Toxicity induced by a metal mixture (Cd, Pb and Zn) in the yeast Pichia kudriavzevii: The role of oxidative stress

The present work aims to contribute for the elucidation of the role of oxidative stress in the toxicity associated with the exposure of Pichia kudriavzevii to multi-metals (Cd, Pb and Zn). Cells of the non-conventional yeast P. kudriavzevii exposed for 6 h to the action of multi-metals accumulated intracellular reactive oxygen species (ROS), evaluated through the oxidation of the probe 2,7-dichlorodihydrofluorescein diacetate.

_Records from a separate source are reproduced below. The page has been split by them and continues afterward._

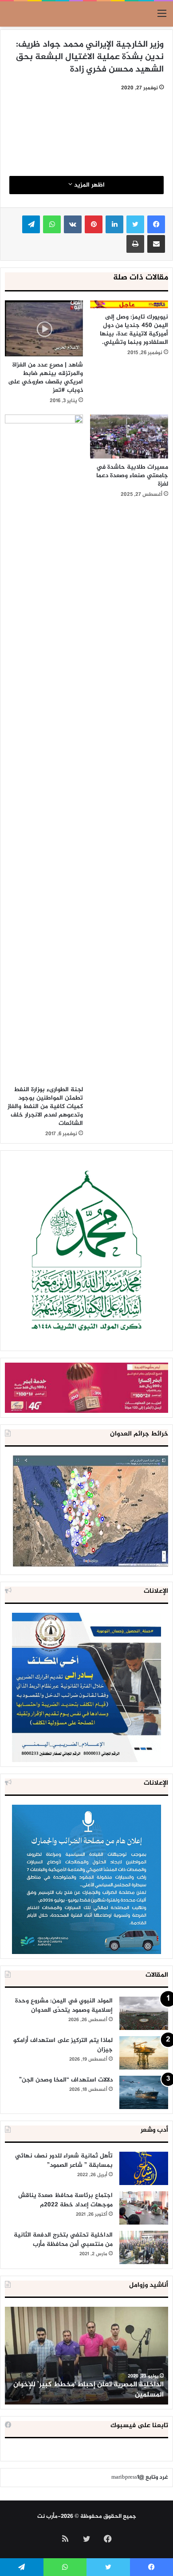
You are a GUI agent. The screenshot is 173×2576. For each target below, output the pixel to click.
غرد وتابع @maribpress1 (139, 2477)
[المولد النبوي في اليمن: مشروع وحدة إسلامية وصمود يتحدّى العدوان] (143, 2013)
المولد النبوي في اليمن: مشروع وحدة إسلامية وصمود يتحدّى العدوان (64, 2005)
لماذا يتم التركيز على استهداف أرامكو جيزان (63, 2045)
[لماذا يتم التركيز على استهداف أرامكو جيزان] (143, 2053)
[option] (86, 2356)
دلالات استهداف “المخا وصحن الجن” (66, 2080)
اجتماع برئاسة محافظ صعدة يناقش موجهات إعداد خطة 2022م (65, 2200)
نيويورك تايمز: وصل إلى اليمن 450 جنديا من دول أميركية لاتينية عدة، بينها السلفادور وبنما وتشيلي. (134, 329)
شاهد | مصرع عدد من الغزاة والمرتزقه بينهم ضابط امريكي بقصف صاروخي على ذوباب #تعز (45, 377)
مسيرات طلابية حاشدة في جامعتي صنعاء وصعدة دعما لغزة (132, 475)
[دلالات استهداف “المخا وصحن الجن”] (143, 2092)
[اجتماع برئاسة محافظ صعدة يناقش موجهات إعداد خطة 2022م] (143, 2208)
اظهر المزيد (88, 185)
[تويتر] (135, 224)
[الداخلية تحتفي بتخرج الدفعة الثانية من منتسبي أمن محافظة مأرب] (143, 2247)
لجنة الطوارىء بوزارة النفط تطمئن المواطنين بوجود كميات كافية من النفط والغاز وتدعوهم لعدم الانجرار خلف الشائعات (45, 1106)
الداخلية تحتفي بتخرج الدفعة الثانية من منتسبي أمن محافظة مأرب (63, 2239)
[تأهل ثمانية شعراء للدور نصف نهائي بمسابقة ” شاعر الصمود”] (143, 2168)
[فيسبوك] (156, 224)
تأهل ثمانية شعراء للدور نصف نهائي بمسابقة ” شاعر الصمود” (64, 2160)
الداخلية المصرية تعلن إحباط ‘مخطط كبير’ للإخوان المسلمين (88, 2390)
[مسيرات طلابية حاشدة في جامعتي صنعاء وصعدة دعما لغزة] (129, 437)
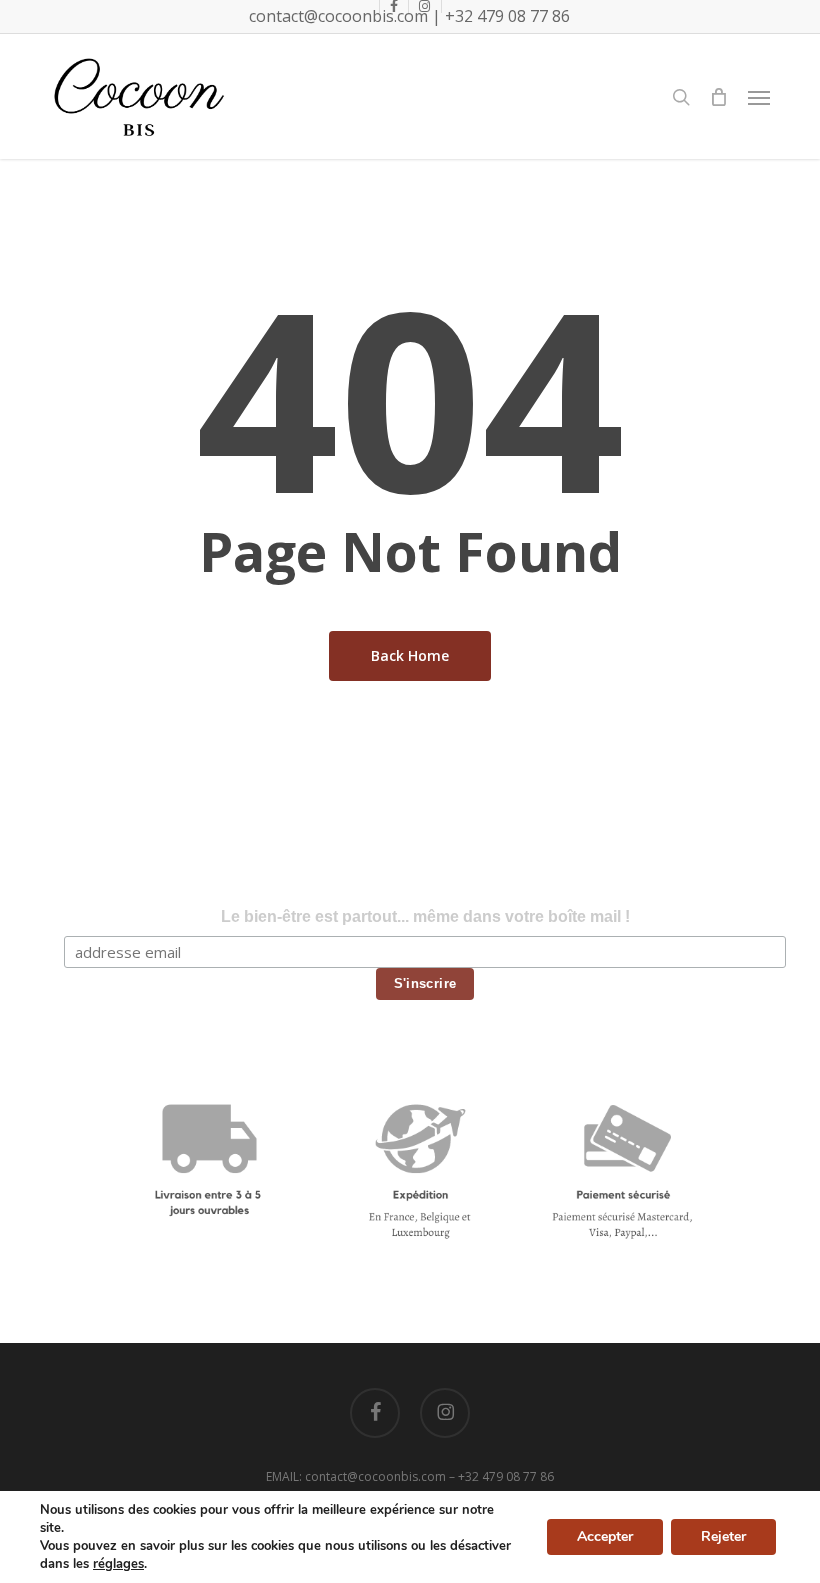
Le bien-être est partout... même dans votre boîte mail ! (425, 916)
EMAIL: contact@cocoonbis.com (357, 1476)
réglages (118, 1564)
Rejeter (723, 1536)
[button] (759, 97)
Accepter (605, 1536)
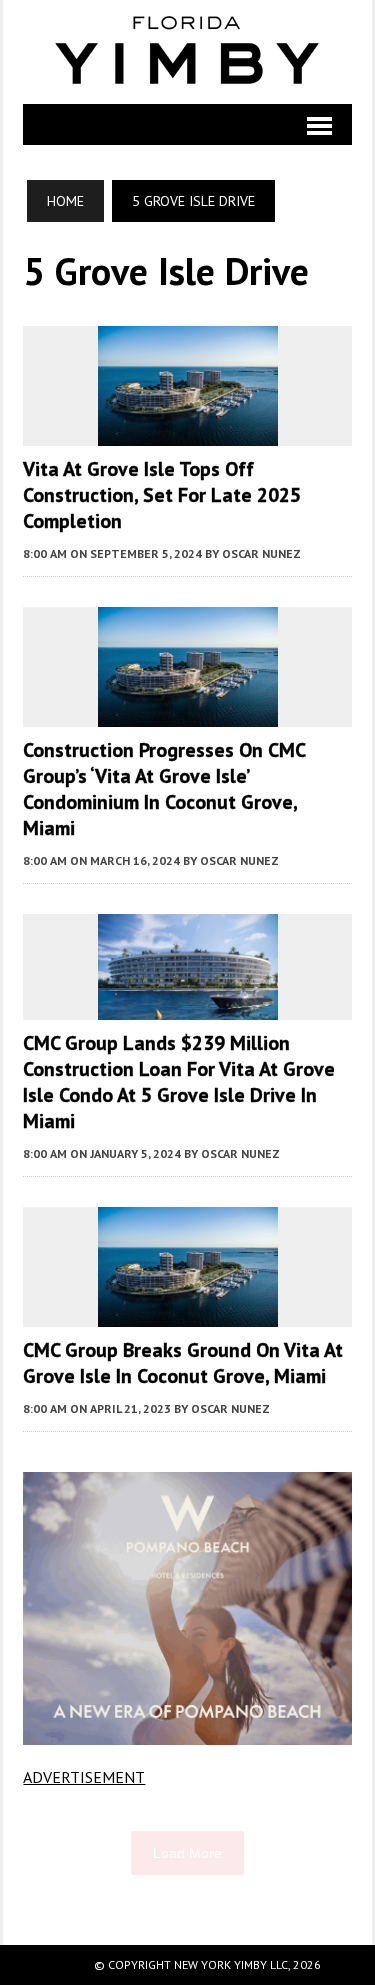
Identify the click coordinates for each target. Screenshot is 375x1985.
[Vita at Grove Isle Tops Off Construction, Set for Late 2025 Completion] (188, 432)
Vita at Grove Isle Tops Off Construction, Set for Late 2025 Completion (162, 495)
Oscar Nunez (261, 553)
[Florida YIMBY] (187, 52)
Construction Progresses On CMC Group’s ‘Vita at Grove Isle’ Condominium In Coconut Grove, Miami (164, 789)
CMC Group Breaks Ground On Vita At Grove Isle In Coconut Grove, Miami (183, 1363)
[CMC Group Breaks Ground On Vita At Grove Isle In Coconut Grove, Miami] (188, 1313)
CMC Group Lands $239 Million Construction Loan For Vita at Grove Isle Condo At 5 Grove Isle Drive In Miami (179, 1082)
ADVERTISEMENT (84, 1777)
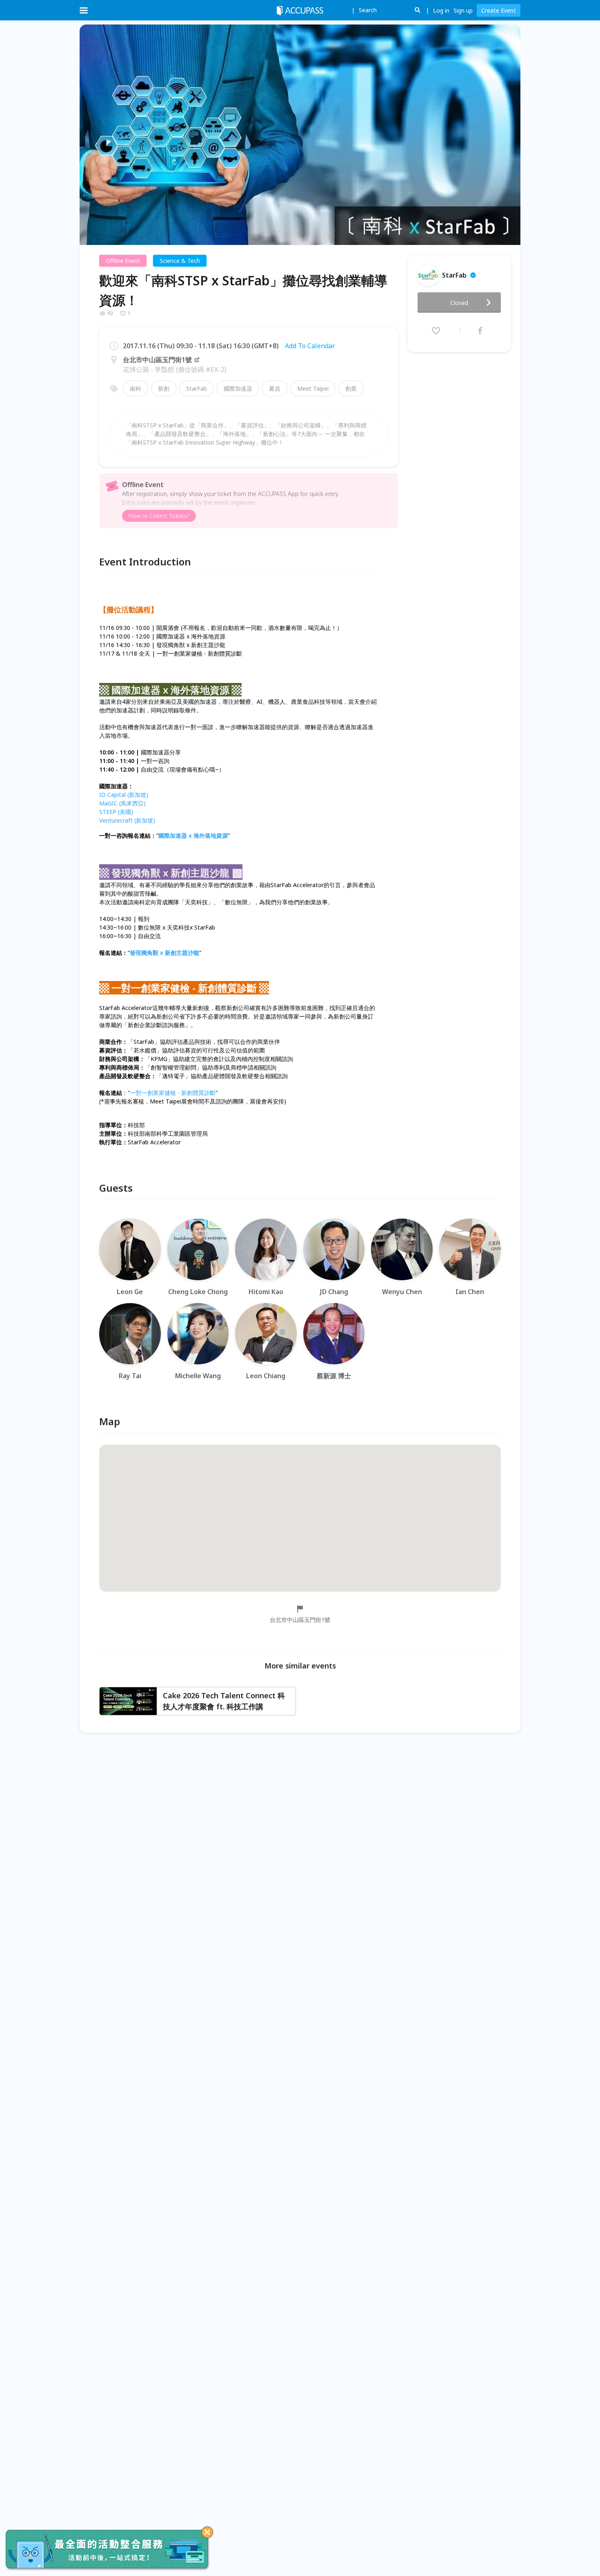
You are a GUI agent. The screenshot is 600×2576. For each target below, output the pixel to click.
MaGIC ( (122, 803)
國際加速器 (238, 388)
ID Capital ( (123, 795)
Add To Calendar (310, 345)
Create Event (498, 10)
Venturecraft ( (127, 820)
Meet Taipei (313, 388)
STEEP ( (116, 812)
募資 (274, 388)
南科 (135, 388)
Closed (459, 303)
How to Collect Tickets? (159, 516)
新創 (163, 388)
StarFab (196, 388)
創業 (351, 388)
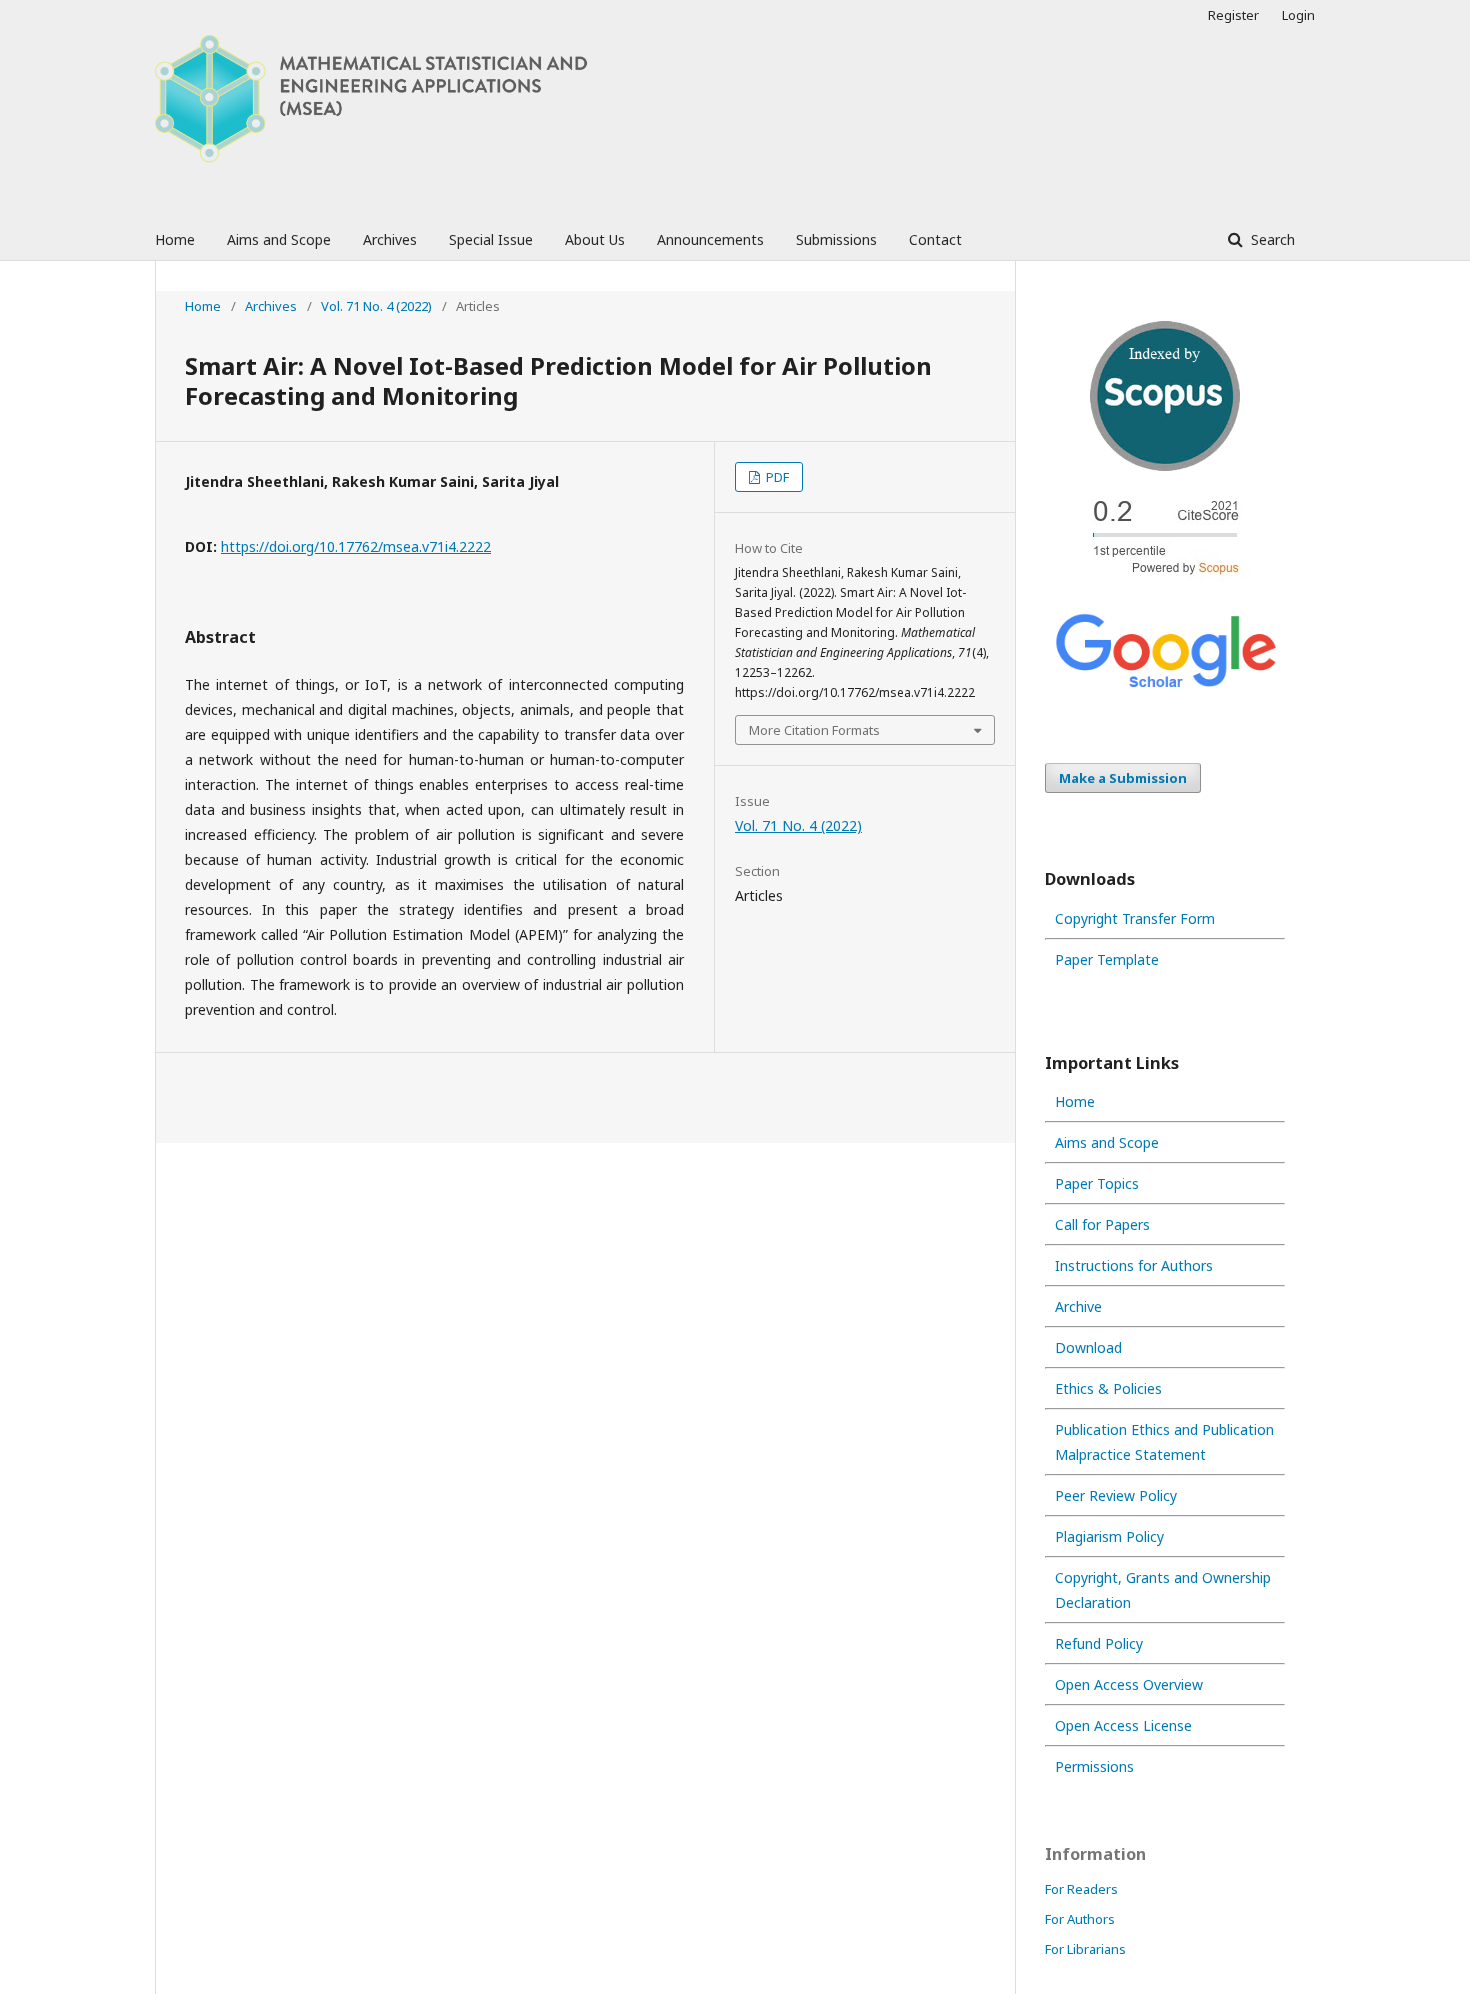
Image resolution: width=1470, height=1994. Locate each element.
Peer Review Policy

A progressive loss of membrane integrity (monitored using propidium iodide) was observed in multi-metal-treated cells. The triggering of intracellular ROS accumulation preceded the loss of membrane integrity. These results suggest that the disruption of membrane integrity can be attributed to the oxidative stress. The exposure of yeast cells to single metal showed that, under the concentrations tested, Pb was the metal responsible for the induction of the oxidative stress. Yeast cells coexposed to an antioxidant (ascorbic acid) and multi-metals did not accumulate intracellular ROS, but loss proliferation capacity. Together, the data obtained indicated that intracellular ROS accumulation contributed to metal toxicity, namely for the disruption of membrane integrity of the yeast P. kudriavzevii. It was proposed that Pb toxicity (the metal responsible for the toxic symptoms under the conditions tested) result from the combination of an ionic mechanism and the intracellular ROS accumulation.